Frank ist keine klassische Identifikationsfigur. Er ist ein Arschloch, das sich selbst als tollen Hecht sieht, durch die Kopenhagener Straßen zieht um Koks und Heroin zu verticken - vor seinem Freund Tonny spielt er sich auf, vor seinen Kunden markiert er den dicken Macker. Als das Eis dünner wird, verliert Frank zusehends sein Pokerface, was von Bodnia in infernalischen Gewaltausbrüchen ebenso glaubwürdig verkörpert wird wie in Momenten stiller Verzweiflung. Als kongenialer Gegenpart steht ihm Zlatko Buric (
2012) gegenüber, dessen Figur Milo im dritten Teil in den Mittelpunkt rückt. Ebenso wenig, wie Frank ein unschuldiges Opfer der Umstände ist, ist Milo der diabolische Gangster-Boss. Der Umgangston mit Frank ist freundlich, auch noch längere Zeit nachdem der Deal versaut wurde. Milo bietet Kaffee an, macht Smalltalk, hat darüber hinaus aber nichts verschlagenes an sich. Seine Absichten sind klar und es ist ihm nicht daran gelegen, Gewalt anzuwenden. Doch bei aller Freundlichkeit und Zurückhaltung stellt Milo seine Forderungen mit der erfahrenen Abgebrühtheit eines Geschäftsmannes und lässt keinen Zweifel an seiner Skrupellosigkeit. Buric verleiht seiner Figur ein derartig ausdrucksstarkes Charisma, das er fast schon zum heimlichen Star des Films aufsteigt. Da dem gesamten Gangsterleben jegliche Romantik und jeder Glamour entzogen wird, fällt PUSHER niemals einer falschen Faszination für sein Milieu zum Opfer. Er zeigt die nackte Realität, nur eben stilisiert. So stecken selbst hinter den wie zufällig wirkenden Kamerabewegungen anspruchsvolle kompositorische Überlegungen und auch in den scheinbar trivialen Dialogen erzählen die Figuren unwahrscheinlich viel von sich selbst - allen voran natürlich Frank, der sich besonders stark entblößt wenn er zu Anfang den Prahlhans gibt und gegen Ende kleinlaut bei seiner Mutter auftaucht oder die Waffe selbst gegen gute Freunde richtet um das nötige Geld zusammen zu kratzen.

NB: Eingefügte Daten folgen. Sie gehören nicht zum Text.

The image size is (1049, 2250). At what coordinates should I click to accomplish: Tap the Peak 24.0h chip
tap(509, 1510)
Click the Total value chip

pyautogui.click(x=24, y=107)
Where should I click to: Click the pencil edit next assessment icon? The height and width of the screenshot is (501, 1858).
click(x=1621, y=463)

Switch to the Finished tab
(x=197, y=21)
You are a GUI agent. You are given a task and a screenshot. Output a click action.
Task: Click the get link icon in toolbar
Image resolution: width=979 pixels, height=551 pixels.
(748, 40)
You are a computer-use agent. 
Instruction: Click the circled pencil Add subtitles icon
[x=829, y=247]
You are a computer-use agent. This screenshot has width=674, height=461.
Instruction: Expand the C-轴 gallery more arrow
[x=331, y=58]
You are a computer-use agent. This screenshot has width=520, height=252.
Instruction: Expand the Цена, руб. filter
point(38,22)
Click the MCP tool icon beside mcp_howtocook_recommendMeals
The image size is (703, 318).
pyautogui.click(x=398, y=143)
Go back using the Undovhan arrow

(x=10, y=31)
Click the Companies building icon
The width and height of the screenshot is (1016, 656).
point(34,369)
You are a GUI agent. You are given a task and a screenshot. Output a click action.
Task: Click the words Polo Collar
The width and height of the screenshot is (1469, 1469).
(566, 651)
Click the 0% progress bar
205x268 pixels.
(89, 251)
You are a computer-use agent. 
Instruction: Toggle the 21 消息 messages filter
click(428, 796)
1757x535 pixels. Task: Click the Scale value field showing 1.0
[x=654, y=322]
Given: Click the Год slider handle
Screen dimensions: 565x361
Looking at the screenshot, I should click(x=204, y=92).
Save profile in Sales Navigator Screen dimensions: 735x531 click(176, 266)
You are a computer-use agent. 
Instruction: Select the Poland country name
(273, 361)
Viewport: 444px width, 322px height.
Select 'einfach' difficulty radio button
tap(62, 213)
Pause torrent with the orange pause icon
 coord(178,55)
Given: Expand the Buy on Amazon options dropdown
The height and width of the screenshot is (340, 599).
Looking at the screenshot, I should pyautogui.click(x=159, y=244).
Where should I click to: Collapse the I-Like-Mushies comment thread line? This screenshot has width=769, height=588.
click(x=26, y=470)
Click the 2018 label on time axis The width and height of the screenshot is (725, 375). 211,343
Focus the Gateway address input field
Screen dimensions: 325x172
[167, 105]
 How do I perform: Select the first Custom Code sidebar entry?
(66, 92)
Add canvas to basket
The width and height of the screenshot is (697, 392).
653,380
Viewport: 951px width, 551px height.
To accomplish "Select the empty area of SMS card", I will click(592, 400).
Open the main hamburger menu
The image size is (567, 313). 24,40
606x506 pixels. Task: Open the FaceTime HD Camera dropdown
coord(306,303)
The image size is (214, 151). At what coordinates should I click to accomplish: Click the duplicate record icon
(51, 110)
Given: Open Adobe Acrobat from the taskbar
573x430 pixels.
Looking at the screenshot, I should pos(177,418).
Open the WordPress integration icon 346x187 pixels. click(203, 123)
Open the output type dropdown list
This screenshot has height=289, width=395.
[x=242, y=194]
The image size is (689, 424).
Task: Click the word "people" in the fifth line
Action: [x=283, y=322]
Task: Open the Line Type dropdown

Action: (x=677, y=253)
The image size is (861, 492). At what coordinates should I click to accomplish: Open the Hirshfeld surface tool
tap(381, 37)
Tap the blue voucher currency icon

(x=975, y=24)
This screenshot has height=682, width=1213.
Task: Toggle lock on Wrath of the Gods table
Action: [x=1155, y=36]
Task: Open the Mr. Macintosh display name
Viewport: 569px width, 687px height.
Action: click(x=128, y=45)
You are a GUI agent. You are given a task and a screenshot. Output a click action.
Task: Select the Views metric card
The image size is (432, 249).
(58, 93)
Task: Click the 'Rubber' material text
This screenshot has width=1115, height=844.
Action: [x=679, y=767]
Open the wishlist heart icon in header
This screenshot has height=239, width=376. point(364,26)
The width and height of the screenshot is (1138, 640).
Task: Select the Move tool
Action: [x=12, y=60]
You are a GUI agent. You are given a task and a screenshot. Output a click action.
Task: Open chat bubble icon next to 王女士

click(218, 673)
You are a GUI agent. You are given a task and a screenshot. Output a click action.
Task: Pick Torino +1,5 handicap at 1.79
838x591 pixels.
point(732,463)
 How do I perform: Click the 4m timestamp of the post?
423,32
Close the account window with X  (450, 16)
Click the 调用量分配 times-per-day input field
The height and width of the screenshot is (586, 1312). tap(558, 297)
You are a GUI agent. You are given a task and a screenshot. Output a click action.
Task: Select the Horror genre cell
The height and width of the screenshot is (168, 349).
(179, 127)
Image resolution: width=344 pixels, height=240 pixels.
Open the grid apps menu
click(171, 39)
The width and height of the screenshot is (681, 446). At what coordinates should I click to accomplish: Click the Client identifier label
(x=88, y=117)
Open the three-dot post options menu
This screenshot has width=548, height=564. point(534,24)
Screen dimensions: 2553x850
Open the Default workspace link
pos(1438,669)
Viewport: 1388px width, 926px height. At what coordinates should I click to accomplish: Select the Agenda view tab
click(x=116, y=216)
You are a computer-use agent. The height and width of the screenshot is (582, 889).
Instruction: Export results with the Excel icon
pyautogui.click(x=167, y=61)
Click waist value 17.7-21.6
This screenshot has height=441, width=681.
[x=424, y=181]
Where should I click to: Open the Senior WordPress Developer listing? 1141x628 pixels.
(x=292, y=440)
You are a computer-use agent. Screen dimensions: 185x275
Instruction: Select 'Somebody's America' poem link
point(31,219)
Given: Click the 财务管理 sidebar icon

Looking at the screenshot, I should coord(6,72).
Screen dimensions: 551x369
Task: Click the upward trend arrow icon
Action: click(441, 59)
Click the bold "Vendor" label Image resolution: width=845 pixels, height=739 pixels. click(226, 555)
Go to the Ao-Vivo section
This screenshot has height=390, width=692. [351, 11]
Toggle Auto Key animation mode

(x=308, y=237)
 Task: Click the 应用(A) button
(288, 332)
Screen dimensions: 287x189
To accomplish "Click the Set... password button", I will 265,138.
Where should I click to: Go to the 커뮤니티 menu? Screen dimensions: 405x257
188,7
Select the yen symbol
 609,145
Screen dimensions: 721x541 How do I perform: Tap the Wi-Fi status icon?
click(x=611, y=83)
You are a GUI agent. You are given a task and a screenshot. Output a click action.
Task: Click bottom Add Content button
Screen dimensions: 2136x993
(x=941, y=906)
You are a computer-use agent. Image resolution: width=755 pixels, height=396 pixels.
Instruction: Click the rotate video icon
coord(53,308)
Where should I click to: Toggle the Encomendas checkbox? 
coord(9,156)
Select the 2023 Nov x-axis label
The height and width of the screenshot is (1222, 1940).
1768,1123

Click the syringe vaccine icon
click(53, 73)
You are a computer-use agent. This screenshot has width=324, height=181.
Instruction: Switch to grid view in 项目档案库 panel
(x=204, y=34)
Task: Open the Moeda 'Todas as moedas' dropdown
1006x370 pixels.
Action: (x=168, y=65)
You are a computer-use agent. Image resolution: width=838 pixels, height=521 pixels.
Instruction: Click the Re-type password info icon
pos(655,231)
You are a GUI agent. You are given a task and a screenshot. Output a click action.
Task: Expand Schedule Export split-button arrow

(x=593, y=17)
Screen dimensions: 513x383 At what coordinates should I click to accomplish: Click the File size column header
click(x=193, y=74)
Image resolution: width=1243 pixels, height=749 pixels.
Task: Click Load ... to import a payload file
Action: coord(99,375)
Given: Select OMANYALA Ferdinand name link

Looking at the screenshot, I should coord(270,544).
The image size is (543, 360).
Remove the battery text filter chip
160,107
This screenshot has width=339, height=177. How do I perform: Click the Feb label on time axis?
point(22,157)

Die meisten Kritiker machen Parallelen zu Quentin Tarantino aus, womit sie falscher kaum liegen könnten. Mit den postmodernen Pulp-Opern des amerikanischen Kultregisseurs hat PUSHER nicht viel gemein. Tatsächlich ebenete der Erfolg des Films den Weg für eine ganze Reihe dänischer Gangsterfilme (z.B. IN CHINA ESSEN SIE HUNDE), die ihrerseits wirklich eher auf betont triviale, schwarzhumorige Unterhaltung setzen und damit Tarantino viel näher stehen als Refn. Der hatte es offensichtlich nicht im Sinn, einen hippen Kultfilm aus dem Boden zu stampfen sondern nimmt sein Milieu, seine Figuren, deren Nöte und Ängste absolut ernst. So verschwindet auch spätestens in der zweiten Hälfte jeder Anflug von Ironie, die zu erwartende Gaunerkomödie findet nicht statt. Frank sitzt in der Scheiße und Refn macht keinen Hehl daraus, das ein kleiner Ticker in solch einer Situation durch die Hölle geht. Durch ein kleines Missgeschick spitzen sich die Ereignisse in kürzester Zeit zu, woraus sich ein erbarmungsloser Spannungsbogen ergibt, der den Zuschauer ohne Rücksicht auf Verluste platt walzt.